When a log message is received by Sumo Logic, the service indexes the metadata information delivered with the messages, such as Collector, Source, sourceHost, _sourceCategory, and so on. Then Sumo Logic uses an algorithm to parse the raw messages to break that content into individual keyword terms, or groups of characters, which are also added to the index. These individual terms are defined by detecting boundaries around the characters found within the message, including white space, dashes, commas, question marks, exclamation points, brackets, and more.
So given this sample message:
2013-08-13 21:25:15,456 98765432 [com.test.services.test.TESTClientImpl] TEST Request:id=1234567 TEST1234567
Sumo Logic indexes the following keyword values:
Note:We have removed the special characters from the above list for simplification, but those would also be indexed as separate keywords.
Now, to search for messages that include any of the previously indexed values, you need to provide keywords in your query that specifically match those terms.
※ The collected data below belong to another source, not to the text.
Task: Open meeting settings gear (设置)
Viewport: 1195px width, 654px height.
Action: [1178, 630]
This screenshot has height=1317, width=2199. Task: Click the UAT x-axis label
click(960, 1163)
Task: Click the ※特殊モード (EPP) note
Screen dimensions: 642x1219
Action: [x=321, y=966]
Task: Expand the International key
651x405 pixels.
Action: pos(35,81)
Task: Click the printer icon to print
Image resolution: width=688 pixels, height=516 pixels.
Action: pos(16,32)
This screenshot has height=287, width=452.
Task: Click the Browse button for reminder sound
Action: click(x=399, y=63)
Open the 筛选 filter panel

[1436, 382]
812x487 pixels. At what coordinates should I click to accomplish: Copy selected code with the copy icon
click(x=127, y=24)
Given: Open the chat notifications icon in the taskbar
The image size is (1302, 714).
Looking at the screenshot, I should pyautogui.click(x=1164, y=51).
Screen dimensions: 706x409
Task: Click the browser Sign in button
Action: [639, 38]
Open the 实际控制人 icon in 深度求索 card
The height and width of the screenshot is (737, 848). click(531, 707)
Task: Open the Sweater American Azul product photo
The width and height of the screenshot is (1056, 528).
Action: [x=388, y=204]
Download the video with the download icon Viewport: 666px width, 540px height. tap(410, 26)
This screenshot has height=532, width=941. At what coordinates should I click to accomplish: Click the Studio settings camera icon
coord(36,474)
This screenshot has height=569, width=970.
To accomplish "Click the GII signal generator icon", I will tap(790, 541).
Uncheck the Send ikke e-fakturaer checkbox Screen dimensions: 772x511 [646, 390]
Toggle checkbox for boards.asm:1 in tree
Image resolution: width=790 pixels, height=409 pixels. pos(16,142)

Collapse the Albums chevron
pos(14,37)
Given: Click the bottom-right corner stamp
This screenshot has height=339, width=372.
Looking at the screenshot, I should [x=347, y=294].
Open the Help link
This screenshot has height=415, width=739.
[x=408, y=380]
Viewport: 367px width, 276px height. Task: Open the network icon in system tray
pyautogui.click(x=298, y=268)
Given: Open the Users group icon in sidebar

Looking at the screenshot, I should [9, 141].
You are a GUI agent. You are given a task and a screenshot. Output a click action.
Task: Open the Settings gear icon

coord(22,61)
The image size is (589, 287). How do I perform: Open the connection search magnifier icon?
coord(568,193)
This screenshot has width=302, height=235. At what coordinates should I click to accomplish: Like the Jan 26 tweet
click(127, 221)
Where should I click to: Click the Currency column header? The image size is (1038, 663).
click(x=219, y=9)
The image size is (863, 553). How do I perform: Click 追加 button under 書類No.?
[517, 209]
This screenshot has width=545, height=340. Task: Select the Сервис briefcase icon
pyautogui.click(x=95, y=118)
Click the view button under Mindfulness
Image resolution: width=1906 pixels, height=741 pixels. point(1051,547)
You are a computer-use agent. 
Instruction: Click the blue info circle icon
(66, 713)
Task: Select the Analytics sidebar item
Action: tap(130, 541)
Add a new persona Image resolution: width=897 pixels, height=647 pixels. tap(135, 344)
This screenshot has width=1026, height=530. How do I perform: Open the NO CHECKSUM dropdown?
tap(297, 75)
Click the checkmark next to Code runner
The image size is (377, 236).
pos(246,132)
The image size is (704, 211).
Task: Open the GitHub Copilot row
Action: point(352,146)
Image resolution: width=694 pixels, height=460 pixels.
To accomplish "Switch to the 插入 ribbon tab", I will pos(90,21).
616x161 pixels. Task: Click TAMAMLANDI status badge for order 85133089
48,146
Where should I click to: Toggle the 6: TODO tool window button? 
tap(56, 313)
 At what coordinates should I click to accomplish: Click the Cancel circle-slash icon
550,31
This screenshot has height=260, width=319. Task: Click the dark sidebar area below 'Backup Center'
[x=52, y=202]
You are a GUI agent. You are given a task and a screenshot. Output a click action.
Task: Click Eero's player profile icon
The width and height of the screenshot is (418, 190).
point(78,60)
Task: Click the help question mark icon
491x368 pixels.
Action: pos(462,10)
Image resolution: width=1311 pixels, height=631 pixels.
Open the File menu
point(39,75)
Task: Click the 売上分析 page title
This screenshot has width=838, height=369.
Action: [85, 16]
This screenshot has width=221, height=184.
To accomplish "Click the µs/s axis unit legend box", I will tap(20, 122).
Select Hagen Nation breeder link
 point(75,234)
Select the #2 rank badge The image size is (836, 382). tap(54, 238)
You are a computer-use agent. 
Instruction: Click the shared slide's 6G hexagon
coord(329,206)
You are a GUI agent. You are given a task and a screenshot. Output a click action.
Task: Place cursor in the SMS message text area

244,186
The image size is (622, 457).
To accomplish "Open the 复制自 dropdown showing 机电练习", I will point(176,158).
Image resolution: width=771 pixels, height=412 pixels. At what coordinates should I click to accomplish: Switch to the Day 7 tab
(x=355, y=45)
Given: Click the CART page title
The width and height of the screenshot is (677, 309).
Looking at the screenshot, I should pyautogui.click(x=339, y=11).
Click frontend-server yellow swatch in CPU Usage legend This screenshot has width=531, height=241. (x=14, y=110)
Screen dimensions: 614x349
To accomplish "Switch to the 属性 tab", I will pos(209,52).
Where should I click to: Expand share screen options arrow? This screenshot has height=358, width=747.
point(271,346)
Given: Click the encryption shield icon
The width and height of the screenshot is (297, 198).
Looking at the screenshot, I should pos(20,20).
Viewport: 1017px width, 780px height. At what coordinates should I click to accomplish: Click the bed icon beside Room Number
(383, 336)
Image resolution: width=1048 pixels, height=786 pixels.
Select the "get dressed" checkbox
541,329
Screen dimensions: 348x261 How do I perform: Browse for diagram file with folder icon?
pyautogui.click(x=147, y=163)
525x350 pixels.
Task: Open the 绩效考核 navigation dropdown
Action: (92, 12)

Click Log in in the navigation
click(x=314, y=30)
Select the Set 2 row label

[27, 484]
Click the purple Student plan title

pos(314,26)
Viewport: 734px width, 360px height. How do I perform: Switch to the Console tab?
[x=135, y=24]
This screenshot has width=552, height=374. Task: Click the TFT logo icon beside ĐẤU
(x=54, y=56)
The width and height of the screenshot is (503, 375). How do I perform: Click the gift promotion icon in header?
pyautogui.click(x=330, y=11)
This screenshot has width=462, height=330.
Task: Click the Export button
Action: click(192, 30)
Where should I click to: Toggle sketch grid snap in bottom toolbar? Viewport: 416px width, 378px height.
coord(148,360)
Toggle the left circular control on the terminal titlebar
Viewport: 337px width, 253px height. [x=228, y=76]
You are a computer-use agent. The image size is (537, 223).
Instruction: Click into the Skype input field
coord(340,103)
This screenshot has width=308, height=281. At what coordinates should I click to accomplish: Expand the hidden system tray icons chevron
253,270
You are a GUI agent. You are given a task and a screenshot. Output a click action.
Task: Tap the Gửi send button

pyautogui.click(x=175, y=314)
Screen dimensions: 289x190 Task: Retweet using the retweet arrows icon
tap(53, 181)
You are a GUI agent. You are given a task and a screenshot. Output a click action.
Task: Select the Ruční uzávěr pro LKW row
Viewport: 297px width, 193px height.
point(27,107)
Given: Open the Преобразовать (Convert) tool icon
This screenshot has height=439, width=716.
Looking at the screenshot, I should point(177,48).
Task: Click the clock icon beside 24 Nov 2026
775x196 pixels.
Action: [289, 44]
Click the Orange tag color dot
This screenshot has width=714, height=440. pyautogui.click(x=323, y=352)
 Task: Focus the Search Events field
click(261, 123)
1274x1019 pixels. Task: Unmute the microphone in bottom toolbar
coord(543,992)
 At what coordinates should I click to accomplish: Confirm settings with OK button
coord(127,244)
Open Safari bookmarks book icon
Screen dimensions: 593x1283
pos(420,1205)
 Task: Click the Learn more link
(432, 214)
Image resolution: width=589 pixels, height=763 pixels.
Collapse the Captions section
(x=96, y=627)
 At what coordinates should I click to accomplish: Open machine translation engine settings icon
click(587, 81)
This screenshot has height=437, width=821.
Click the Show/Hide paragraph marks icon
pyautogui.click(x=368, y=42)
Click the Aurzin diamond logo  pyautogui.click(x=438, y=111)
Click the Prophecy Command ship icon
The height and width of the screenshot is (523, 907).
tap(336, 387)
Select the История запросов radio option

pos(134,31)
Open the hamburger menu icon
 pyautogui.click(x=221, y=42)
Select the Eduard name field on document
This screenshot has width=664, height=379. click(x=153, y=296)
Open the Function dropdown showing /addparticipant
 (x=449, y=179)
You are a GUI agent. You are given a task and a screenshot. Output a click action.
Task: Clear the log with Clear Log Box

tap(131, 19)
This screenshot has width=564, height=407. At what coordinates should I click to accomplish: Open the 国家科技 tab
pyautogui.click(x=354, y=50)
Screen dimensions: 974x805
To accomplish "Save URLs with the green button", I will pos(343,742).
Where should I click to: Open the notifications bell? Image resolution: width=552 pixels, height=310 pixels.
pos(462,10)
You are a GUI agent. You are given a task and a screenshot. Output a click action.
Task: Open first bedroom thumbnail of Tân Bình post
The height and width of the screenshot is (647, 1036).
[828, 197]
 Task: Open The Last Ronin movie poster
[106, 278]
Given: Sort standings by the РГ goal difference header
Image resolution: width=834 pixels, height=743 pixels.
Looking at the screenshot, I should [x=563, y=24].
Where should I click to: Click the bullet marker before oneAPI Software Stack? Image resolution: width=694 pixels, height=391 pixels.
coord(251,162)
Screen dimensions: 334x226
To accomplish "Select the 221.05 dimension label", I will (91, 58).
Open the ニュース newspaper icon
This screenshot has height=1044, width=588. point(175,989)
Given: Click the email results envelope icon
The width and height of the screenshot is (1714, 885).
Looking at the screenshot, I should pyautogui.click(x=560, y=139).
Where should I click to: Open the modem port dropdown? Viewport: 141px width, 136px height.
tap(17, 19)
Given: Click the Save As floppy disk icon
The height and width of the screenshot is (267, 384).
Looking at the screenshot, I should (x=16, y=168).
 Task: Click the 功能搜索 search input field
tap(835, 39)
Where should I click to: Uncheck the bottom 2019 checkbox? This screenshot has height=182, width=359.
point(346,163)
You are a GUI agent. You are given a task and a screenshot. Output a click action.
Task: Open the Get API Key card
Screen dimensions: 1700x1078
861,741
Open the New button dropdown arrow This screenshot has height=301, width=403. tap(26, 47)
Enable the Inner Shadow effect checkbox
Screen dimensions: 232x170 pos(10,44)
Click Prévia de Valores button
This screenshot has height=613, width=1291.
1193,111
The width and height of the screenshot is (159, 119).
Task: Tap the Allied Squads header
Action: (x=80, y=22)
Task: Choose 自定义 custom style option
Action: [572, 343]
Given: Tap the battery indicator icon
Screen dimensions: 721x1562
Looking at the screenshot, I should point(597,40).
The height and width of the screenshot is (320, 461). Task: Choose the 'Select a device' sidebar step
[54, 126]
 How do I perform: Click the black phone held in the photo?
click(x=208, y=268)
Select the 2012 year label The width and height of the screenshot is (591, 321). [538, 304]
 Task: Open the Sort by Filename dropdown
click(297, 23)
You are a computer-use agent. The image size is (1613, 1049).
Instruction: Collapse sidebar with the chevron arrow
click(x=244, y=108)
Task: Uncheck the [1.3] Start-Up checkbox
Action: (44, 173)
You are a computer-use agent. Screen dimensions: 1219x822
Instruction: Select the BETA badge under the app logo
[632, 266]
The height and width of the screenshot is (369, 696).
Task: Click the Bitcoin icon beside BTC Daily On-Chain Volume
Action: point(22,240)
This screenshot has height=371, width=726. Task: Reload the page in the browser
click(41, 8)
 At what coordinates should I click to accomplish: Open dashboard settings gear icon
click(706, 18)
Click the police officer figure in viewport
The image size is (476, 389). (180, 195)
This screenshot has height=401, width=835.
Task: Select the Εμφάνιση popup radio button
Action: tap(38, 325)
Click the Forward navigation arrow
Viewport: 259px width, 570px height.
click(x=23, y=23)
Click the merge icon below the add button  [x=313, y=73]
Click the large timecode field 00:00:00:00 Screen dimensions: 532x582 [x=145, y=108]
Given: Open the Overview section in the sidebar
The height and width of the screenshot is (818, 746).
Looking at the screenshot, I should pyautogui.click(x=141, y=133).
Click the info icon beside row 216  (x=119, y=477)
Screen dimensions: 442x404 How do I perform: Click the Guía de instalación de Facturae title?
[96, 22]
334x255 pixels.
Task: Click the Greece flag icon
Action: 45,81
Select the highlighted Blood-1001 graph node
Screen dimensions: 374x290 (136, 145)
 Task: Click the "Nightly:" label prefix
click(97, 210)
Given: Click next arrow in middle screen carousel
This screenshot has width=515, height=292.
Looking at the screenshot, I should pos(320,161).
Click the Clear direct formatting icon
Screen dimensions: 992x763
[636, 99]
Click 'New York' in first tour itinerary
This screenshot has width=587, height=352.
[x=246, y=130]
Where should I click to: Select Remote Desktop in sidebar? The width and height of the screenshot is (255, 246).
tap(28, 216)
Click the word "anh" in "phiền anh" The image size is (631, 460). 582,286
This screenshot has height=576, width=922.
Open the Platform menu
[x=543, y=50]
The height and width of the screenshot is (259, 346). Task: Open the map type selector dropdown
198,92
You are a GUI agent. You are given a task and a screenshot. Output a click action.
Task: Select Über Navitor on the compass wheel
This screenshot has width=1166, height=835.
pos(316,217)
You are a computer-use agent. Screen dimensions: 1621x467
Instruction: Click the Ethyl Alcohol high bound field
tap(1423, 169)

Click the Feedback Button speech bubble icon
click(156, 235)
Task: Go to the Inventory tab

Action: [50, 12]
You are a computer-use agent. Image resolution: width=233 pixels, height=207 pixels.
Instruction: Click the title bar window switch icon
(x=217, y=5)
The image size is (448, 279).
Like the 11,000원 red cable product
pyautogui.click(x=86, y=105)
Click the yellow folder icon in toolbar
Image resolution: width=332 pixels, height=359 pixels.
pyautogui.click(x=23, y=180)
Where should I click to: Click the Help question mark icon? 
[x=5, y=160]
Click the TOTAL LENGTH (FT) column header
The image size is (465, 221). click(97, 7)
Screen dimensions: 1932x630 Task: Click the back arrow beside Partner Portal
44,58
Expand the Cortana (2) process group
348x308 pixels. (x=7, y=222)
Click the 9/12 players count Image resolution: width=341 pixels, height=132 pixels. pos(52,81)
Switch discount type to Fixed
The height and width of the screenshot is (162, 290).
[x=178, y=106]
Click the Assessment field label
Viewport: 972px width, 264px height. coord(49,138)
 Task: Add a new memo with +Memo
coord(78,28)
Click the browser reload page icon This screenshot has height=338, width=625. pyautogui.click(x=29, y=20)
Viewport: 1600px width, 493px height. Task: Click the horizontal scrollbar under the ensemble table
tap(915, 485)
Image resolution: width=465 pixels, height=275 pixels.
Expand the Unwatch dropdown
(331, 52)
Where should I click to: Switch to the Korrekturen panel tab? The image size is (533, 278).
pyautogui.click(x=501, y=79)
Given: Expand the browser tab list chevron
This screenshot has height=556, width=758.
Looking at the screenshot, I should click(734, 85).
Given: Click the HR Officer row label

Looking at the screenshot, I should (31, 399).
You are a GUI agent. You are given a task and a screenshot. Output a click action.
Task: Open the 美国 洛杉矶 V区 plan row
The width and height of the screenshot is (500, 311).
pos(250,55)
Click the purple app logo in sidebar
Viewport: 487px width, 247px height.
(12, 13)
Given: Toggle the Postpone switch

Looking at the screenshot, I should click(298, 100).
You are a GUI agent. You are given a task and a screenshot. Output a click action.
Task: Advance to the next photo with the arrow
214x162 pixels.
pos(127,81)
Boolean logic and wildcards enable you to search for multiple terms, express logic about term distribution within messages, and specify partial terms with wildcards: use an asterisk (*), for zero or more characters, or a question mark (?) for a single character. (Note: Keywords are case insensitive)
TEST* - finds the terms "test", "TESTClientImpl", "TEST" and "TEST1234567"
test - finds the terms "test" and "TEST"
456 - finds the term "456"
*456* - finds the terms "456", "1234567" and "TEST1234567"
If you enter a phrase, or series of keywords, such as an email or IP address, the Sumo Logic search engine looks for the individual indexed terms that appear next to each other. You can use a wildcard to represent one full term (Ex. jsmith@*.com), but not a partial term (Ex. jsmith@some*re.com). The wildcard (*) will only represent one individual full term between supplied values, so if additional terms exist between the defined values, the search will return no results.
For example, the keyword com*services will not find the message, because there are multiple terms attempting to be represented by the wildcard. In this case "<period> test <period>." If you change this keyword to com.*.services, the query WILL return our message, as the * only indicates the individual term of "test"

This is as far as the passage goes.